Mais ce n'est qu'à partir du moment où la répression sanglante des manifestations pacifiques, menée par les forces loyales au président Bachar al-Assad, a atteint les 55 morts que lui et son épouse ont rejoint les protestations.

En 2012, Najah était jeté dans les geôles du centre 227, près de Damas, géré par les services de renseignement.

"On se fait interroger à plusieurs personnes en même temps. Il y en a qui se font torturer, et tu dois répondre aux interrogatoires pendant que d'autres se font torturer à côté de toi et que tu ne sais pas qui c'est", raconte-t-il dans un très bon français.

Les dizaines de ses dessins qui s'entassent dans son appartement de la banlieue de Paris révèlent avec un détail lugubre toute l'horreur des maltraitances.

Il y a par exemple "la torture de la chaise allemande" consistant à écarteler les membres du prisonnier. "Vous avez de la chance si vous survivez après quelques semaines".

Entre les sévices, Najah rejoint une cellule de 5 mètres par trois où s'entassent 70 détenus ensanglantés, leurs plaies se frottant, communiquant abcès, gale et autres maladies.

- "Une odeur épouvantable" -

Après un mois d'enfermement, sa femme réussit à le faire libérer en payant un juge pour qu'il abandonne les poursuites. Mais il est repris fin 2014 alors qu'il tente de franchir clandestinement la frontière avec le Liban.

Il est renvoyé au Centre 227, où s'amoncellent les cadavres des prisonniers torturés, dont certains n'ont que dix ans.

Le 227 servait également de morgue temporaire pour les prisonniers provenant d'autres centres de torture. Aux détenus comme Najah revenait ainsi la terrible mission de décharger chaque nuit les corps mutilés que venaient livrer les camions.

"Ca, c'est le matin, quand on portait les cadavres", décrit-il en pointant un dessin. "Souvent, il y a une odeur épouvantable et triste des prisonniers qui sont morts depuis parfois deux jours. Certains avaient des traces de tortures, des bleus, des coups. Certains avaient le cou très léger. On avait l'impression qu'ils étaient morts étouffés. La plupart étaient très maigres avec des traces de maladie".

Dans un rapport publié en 2016, Amnesty International évalue à 17.723 le nombre de personnes mortes en détention en Syrie, entre mars 2011 et décembre 2015.

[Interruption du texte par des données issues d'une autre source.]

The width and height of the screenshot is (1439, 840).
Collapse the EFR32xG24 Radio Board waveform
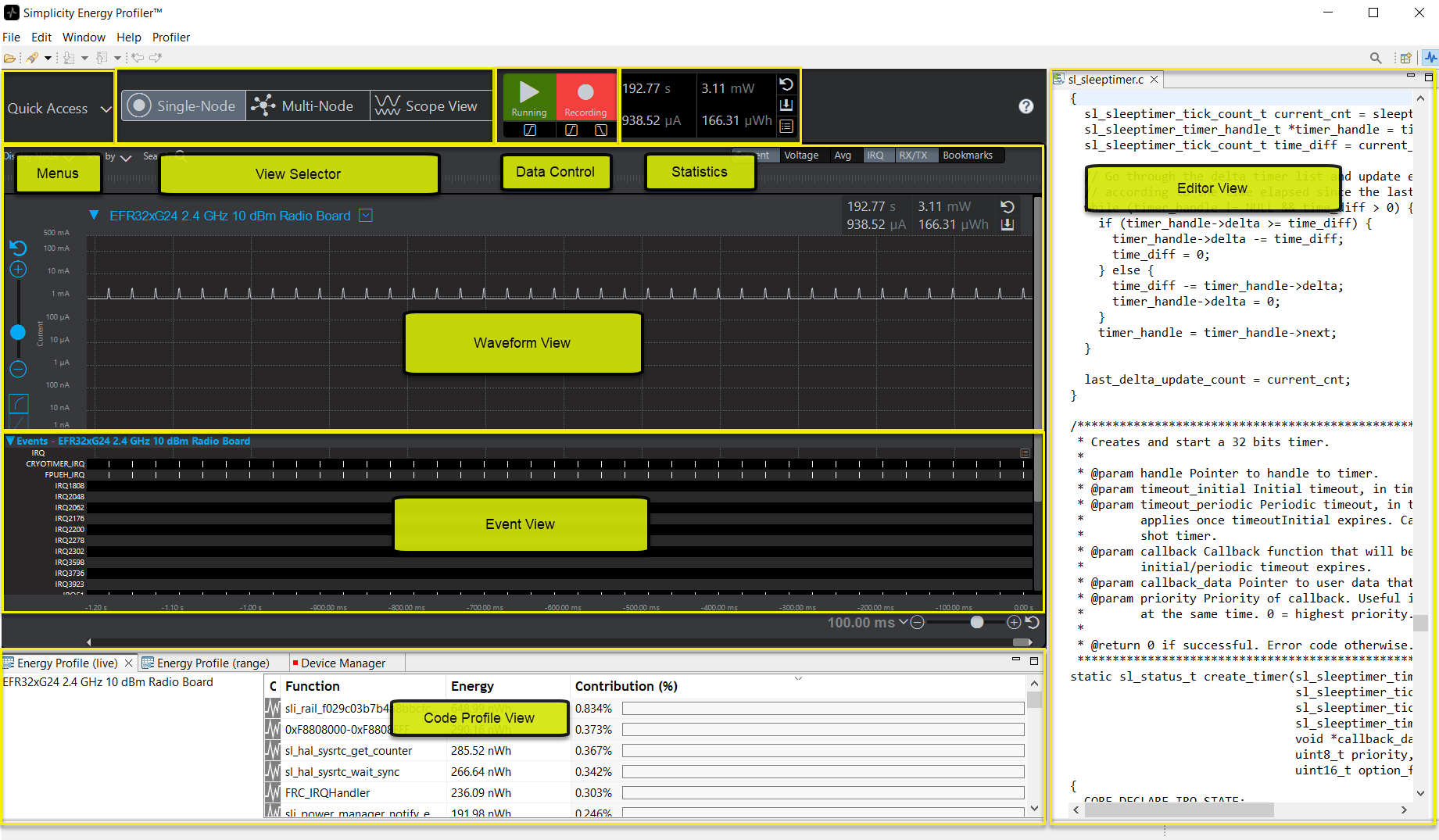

Sans son épouse Abir, jamais il n'aurait survécu, pense Najah. Professeure de français au salaire de 80 dollars par mois, Abir a vendu sa voiture et demandé de l'aide aux beaux-frères vivant à l'étranger, afin de récolter les 20.000 dollars de pots-de-vin exigés en échange de la libération de Najah.

En octobre 2015, le couple et sa fille adolescente réussissent enfin à rejoindre le Liban. La famille demande l'asile en France, où Najah est à la recherche d'un travail, et "pourquoi pas" un éditeur pour ses dessins.

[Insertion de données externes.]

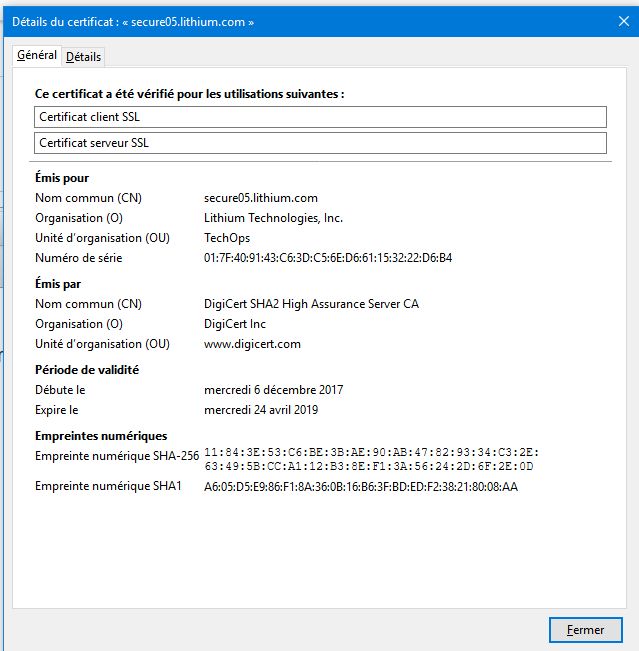
Task: Click the TechOps organisational unit value
Action: tap(227, 238)
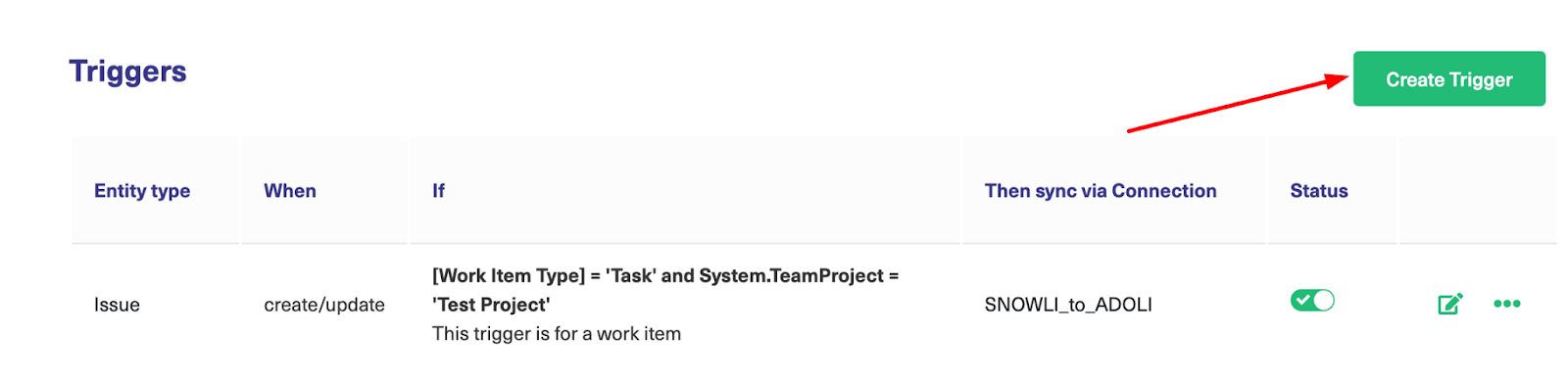Click the If column header
1568x385 pixels.
(438, 191)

"C'est vrai qu'on est peut-être vaincu, que la révolution a échoué", lâche-t-il. Mais "continuer à dessiner, c'est ne pas vouloir céder, c'est ne pas vouloir déposer les armes".

"J'ai l'impression que, si je dessinais maintenant des bouquets de fleurs ou des paysages qui font rêver, c'est que j'aurais déposé les armes."?